Recent land tenure reforms in most of sub-Saharan Africa have increasingly been informed by the adaptation paradigm. In this regard, legislative changes have been promulgated that allow for different levels of community participation in the management of specific resources. Laws have also been promulgated which devolve specific rights to resources and to resource use to some communities or local authorities. Most of these legislative changes have been amendments to existing natural resource management laws, rather than wholesale legislative reforms, and they have also tended to focus on specific rights to specific resources, depending on the political economic contexts in which these changes have been occurring.

In general, however, legislative reforms in sub-Saharan Africa have stopped short of devolving clear and unambiguous rights over resource use to communities. Although this has been possible with private land-owners where such tenure regimes exist, African governments have continued to mistrust communities with natural resources, and legislative reforms have thus also tended to limit the extent to which communities themselves actually control and manage their resources. There remains, therefore, a fundamental need for communities to actually control and manage their resources.

Several conditions have to be met for effective implementation of tenure reform.

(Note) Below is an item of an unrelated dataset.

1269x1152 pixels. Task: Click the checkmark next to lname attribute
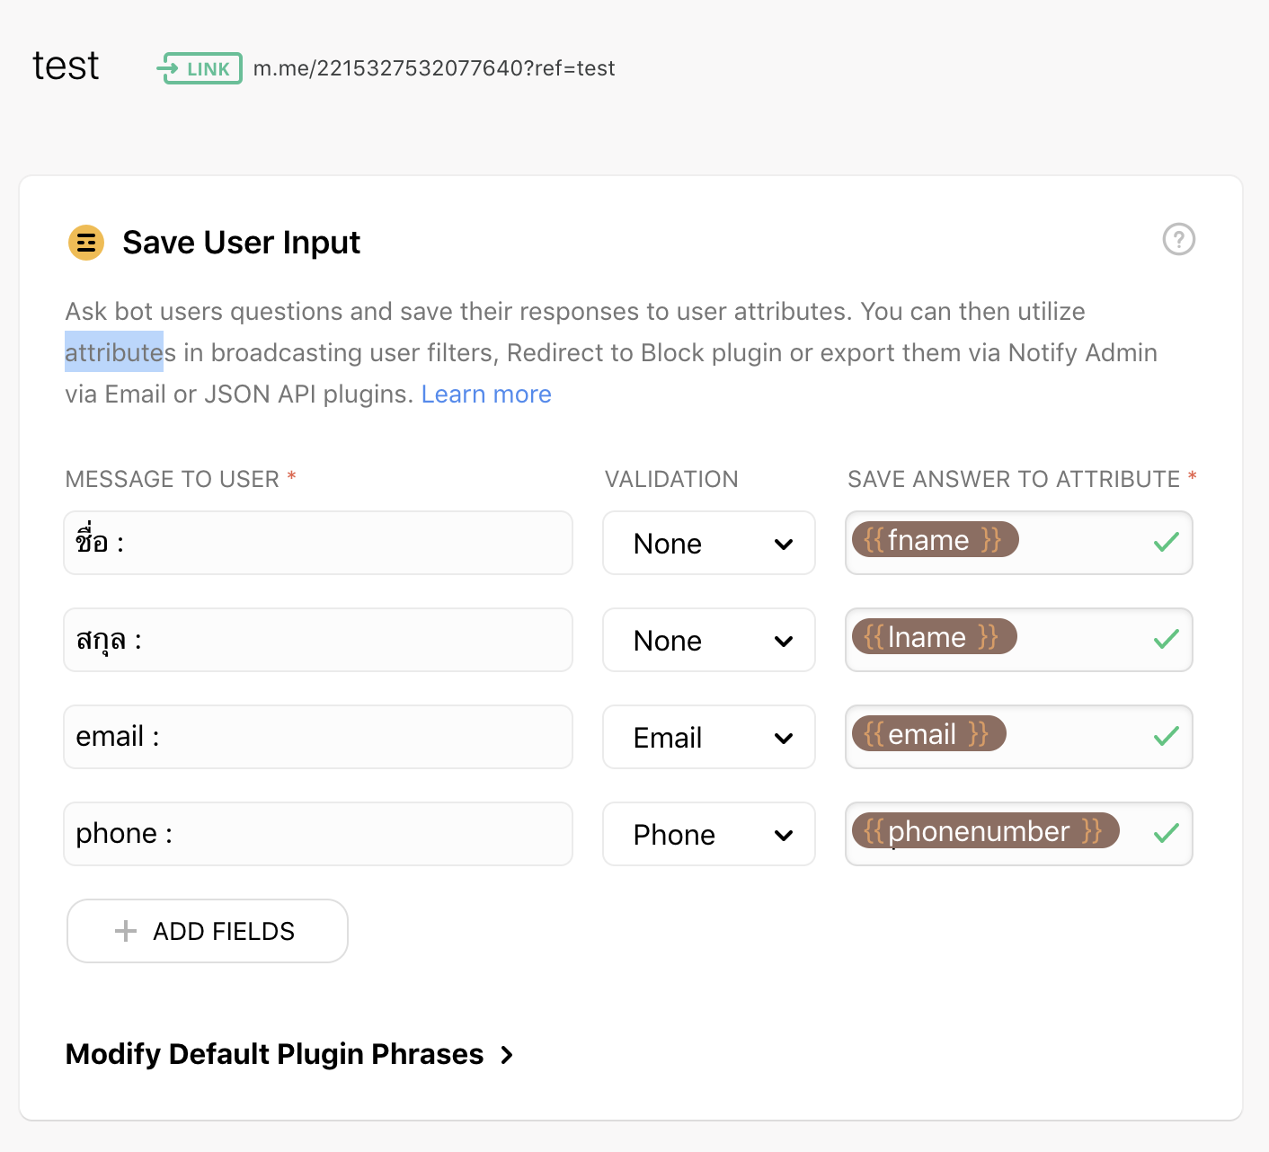(1166, 639)
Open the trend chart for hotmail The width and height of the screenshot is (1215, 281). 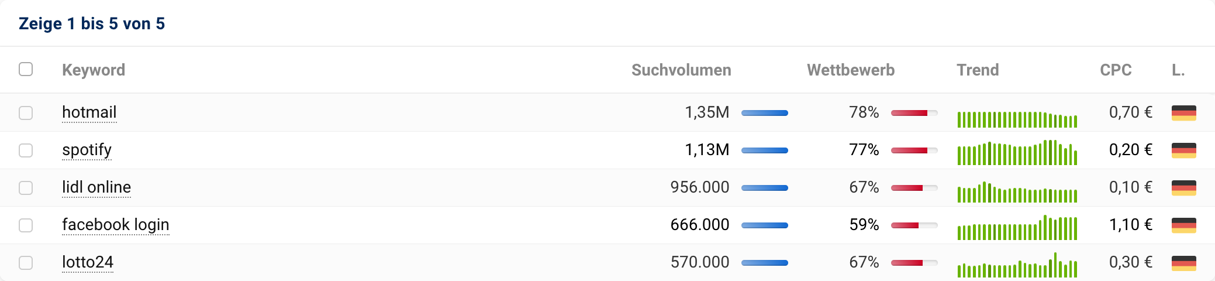click(x=1017, y=119)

These include (Cousins 1998):

  • Appropriate policies and legislation  -- Appropriate policies and legislation must include recognition and empowerment for traditional authority, recognition for indigenous environmental knowledge, and guarantees of secure tenure for the local communities;
  • Clear and unambiguous land and resource rights;
  • Adequate information on land and resource rights  -- Programs of information dissemination to allow people to use these new rights must be implemented and on-going throughout the process of tenure reform;
  • Institutional capacity must be developed at all levels to advise and support rights holders and facilitate their use of the law; and,
  • Adequate dispute resolution mechanisms, including access to courts of law, must be built into the reform programs.

There is a differential focus on resources in Africa. In southern Africa, community natural resource management has focused mainly on wildlife. West African initiatives are generally concerned with the management of forest resources, while central African concerns are with forest and water resources. East Africa has developed various initiatives for wildfire management and eco-tourism. Besides the differences in the resources that are emphasized in the different initiatives, natural resource management is also at different stages of development in Africa, with most initiatives distributed between the conservation for the people and conservation with the people phases.

Local Institutional Development and The Question of 'Traditional' Authority

A fundamental challenge for community-based natural resources management in sub-Saharan African remains the issue of developing appropriate institutional mechanisms at the local level to facilitate local control and management of natural resources. We have seen how successive colonial and post-colonial governments in Africa consciously attempted to destroy local level resource management institutions. This long history of attrition has meant that at the time when policies and laws are being promulgated to facilitate community based resource management, the communities themselves have largely lost the ability to control and manage natural resources.

This problem is recognized in most attempts to institute community-based natural resource management. Consequently, local institutional development has come to constitute an integral part of most CBNRM implementation efforts. Numerous models have developed for institutional development in the different initiatives in Africa. Typically, however, institutional development has tended to take the form of creating new and formal institutions, and to ignore the existing remnants of traditional resource management institutions. As a result of this, most evolving CBNRM programs are premised on the design of local institutions, usually committees and sub-committees, without much regard to local decision-making processes and arrangements. This has tended to alienate traditional authority, and in turn to undermine the CBNRM initiatives. However, the lack of recognition for authorities appointed by governments has meant that traditional leaders have retained their authority, particularly over land and natural resources (Ahmed 1998).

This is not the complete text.